◆ PROBLEMS TO WORK ON ◆
**A)** In the journey account, which town was opposite the point where the travelers reached the Illinois river?
**B)** Decide whether each statement agrees with the journey account. Give yes or no for each one, and quote the deciding words from the journey account exactly.
(i) The tread mill was worked by two oxen.
(ii) McGoupin Point had several houses.
(iii) Most of the veterans of the war of 1812 settled on the Military Tract.
───── PAGE EXCERPT ─────
John Beck lived some five or six miles north west of Springfield and we went direct to this place and spent several days resting from the arduous journey we had made.


For some days past it had been raining and the roads were getting heavy and the streams high. The first night after leaving John Beck’s we were told it would be necessary to carry fuel for our next few camps as we would see no timber for many miles. The rains came on afresh and the country was flooded; the roads cut up so they were rivers of mud.


When we came to Horse Creek it was bank full, but it had to be crossed. The teams were weary and the women were discouraged and heartsick. With much effort we reached the other side but in going up the bank in the big wagon stuck hard and fast, and it looked like a disastrous end of our journey. It would not be safe to leave the wagon then with a rising river and we decided the contents must be taken out in the hope that the wagon might be pulled out when empty. Just then a man appeared with a prairie team of four yoke of oxen with chains and couplings. He hitched on to our wagon and in five minutes it was out on high ground and a load bigger than that in the wagon was lifted from our hearts. It was a most welcome deliverance. As the day was near ended we camped right there. The place was then called McGoupin Point and had one lone house. After two more days travel we came to a small settlement and there I saw a tread mill, so called for the first time. It was operated by two oxen and used for grinding corn and wheat. Through long experience the oxen had become wise and when no one was watching to keep them at their work would brace their feet and by throwing their weight upon the rope around their horns stop the mill. Shortly before reaching this place our loose cattle had become very thirsty, as we had come a long distance without reaching water, and broke away from me and started for a creek a mile or more away where they had smelled some water. The next stage of our journey took some two days. We now began to notice a change in the appearance of the country. Instead of the long rolling prairie we found some low land, an occasional showing of gravel, some lakes with bull rushes an similar vegetation on the banks, the prairies were not so broad and we were no longer out of sight of timber. We realized we were approaching the Illinois river.


When we reached the Illinois river we were opposite the town of Havana. Here we crossed on the usual primitive ferry, the cattle swimming which was now not difficult as they were used to it and readily took to the water when driven. After leaving the Illinois river bottom we followed up the Spoon river valley a short distance where we found a place called Waterford, the homes of Asa Langford and a man named Shelby, both brothers-in-law of Alfred Slocomb. Here we rested a few days and the rest was badly needed.


Then we began the last stage of our journey, passed through a little place called Lewiston and then on Northward reaching our destination some three or four miles south of Knoxville, in Knox county, after three or four days of uneventful travel.


We landed at the home of James Newitt, another brother-in-law of Alfred Slocomb and here we lived in the door yard largely in our traveling wagons, while we built a house on a claim known as “Military Tract”, a large territory that had been reserved by the Government for the veterans of the war of 1812. Few of these old soldiers located on this tract the most of them selling their rights. It was a long time before title to these lands was perfected but in the meantime the settlers continued to live on and improve their farms.
───── DATA SHOWN ─────
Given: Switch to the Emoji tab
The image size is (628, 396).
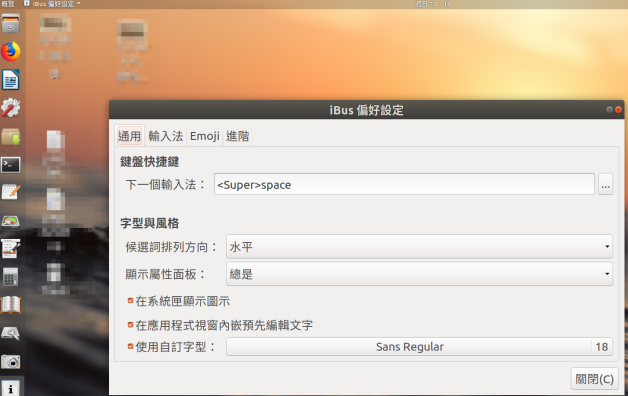Looking at the screenshot, I should click(x=204, y=136).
─────
◆ RESPONSES IN ORDER ◆
**A)** Havana

**B)**
(i) Yes: "It was operated by two oxen and used for grinding corn and wheat."
(ii) No: "had one lone house."
(iii) No: "Few of these old soldiers located on this tract the most of them selling their rights."